EDH 7916: Contemporary Research in Higher Education

Spring 2020

A course in quantitative research workflow for students in the higher education administration program at the University of Florida

Overview
Course information
Meeting location
Getting started
Schedule
Lessons
Assignments
Questions
About

Introduction

     

A system of Version Control: Introduction to Git / GitHub

From the git website http://git-scm.com/

Git is a free and open source distributed version control system designed to handle everything from small to very large projects with speed and efficiency.

Why use git?

With so many other (read: easier!) ways to share and collaborate on documents, why use git? Isn’t it a bit overkill to learn an entirely new syntax? Why not just email files or use something like DropBox? Because it is very easy to end up with something like this:

Credit: Jorge Chan

As complexity increases, so does the need for git

\[ Project = f(size, scope, collaborators) \]

As any part of that function grows, so too does the need for a work flow that:

Git was designed to do all these things, so it works better than other systems.

What’s the difference between git and GitHub?

Yep, you guessed it. Git is the system/language that supports version control. GitHub is an online service that will host your remote repositories, for free if public or a small fee if private. (Students get an education discount and some free repos. Check out https://education.github.com/.)

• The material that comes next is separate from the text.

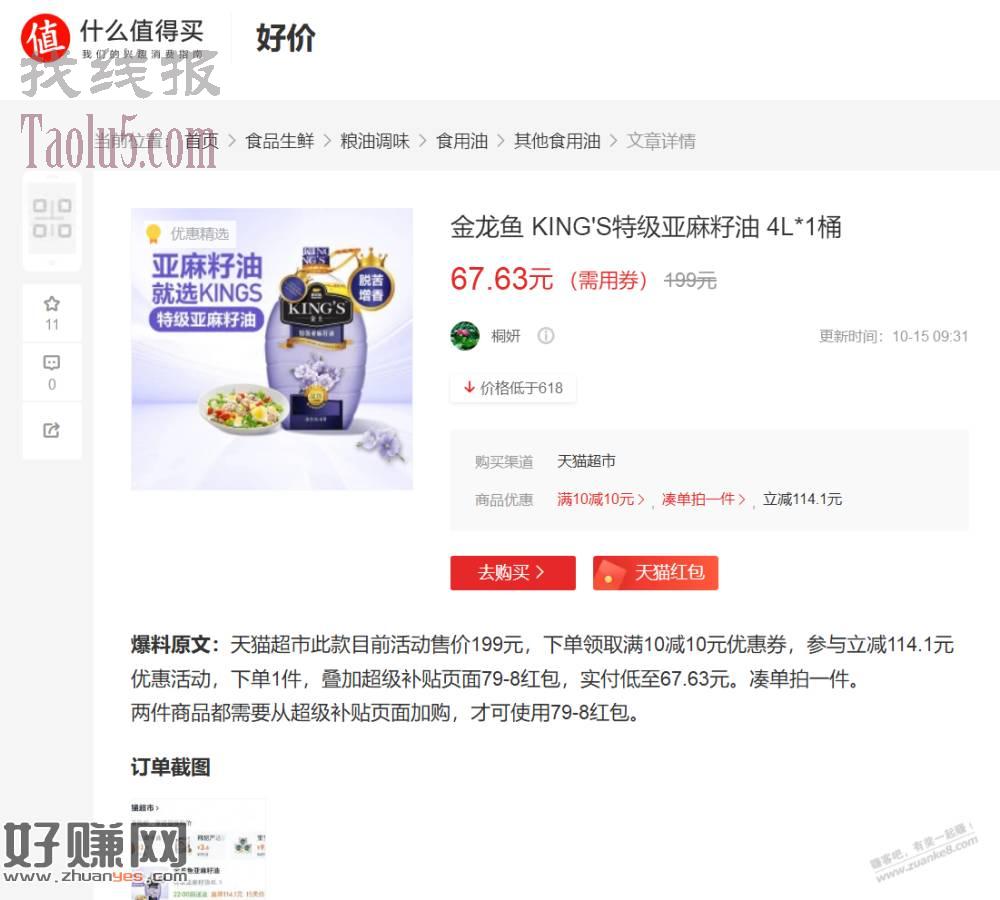Open 其他食用油 breadcrumb category

[557, 140]
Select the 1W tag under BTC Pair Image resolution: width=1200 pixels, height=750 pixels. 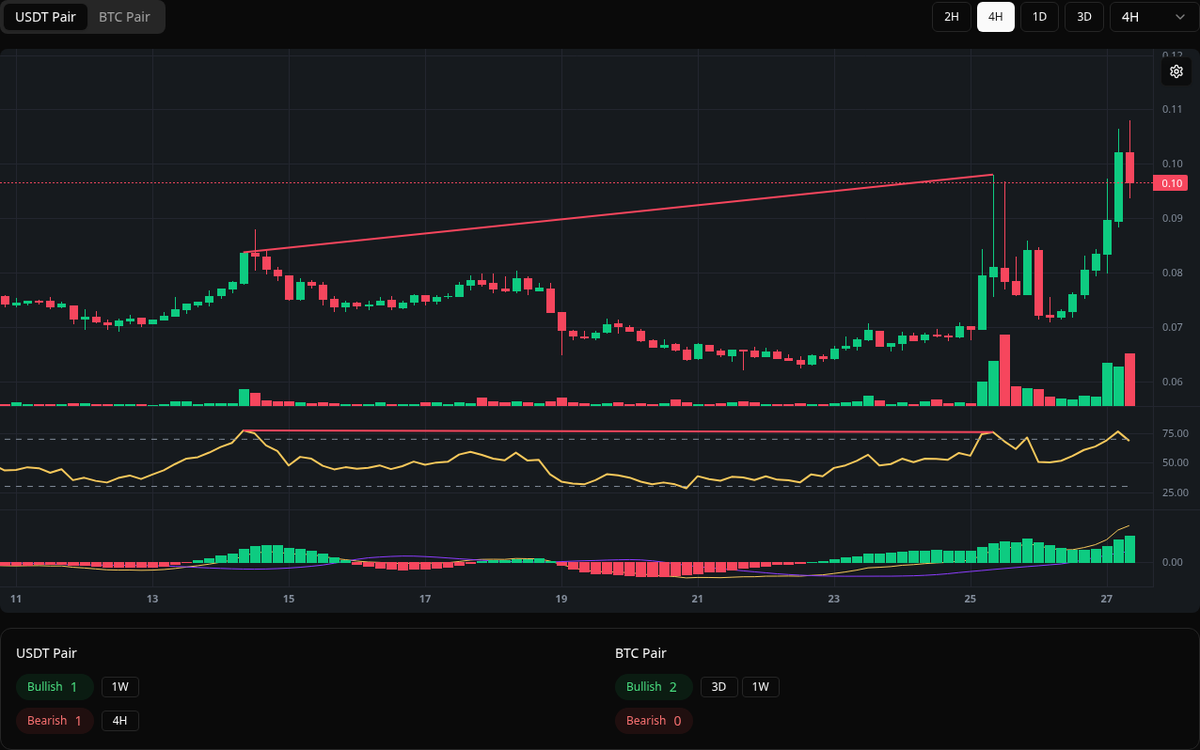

RStudio is nice because it provides an nice point-and-click interface for git. (Sourcetree and GitHub Desktop are also really nice GUIs.) If you want to run git at the command line, go for it! But using RStudio or another GUI is fine.

How does git/GitHub work?

Credit: Lbhtw (Own work)

Some notes on work flow (good habits)

  1. Always pull from your local repo with your remote repo before starting any work. This makes sure you have the latest files. RStudio has a pull button in the Git tab.
  2. Don’t wait to push your commits. Just like you save your papers every few lines or paragraphs, you should push to your remote repo. This way, you’re less likely to lose work in the event of a computer crash. Also, should you want to return to a prior version, small changes make it easier to find what you want.
  3. Add useful commit messages. RStudio will make you add something. Don’t say “stuff.” A version history of 95 “stuff”s is pretty non-helpful. Also, I would keep it clean. Even in a private repository, work as if someone will see what you write someday.
  4. Don’t freak out! If you accidentally push and overwrite or delete something on the remote, you can get it back. That’s the point of version control! Sometimes weird things like merges happen (two files with the same name are shoved together). They can be a pain to fix, but they can be fixed.
  5. Avoid tracking overly large files and pushing them to your remote repository. GitHub has a file size limit of 100 MB per file and 1 GB per repo. The history of large files compounds quickly, so think carefully before adding them. Usually this means that small datasets are okay; big ones are better backed up somewhere else and left on your machine.
  6. Remember: even in a private repository, your files are potentially viewable. If any of your datasets or files are restricted, do no push them remotely. Use .gitignore to make sure that git doesn’t track or push them.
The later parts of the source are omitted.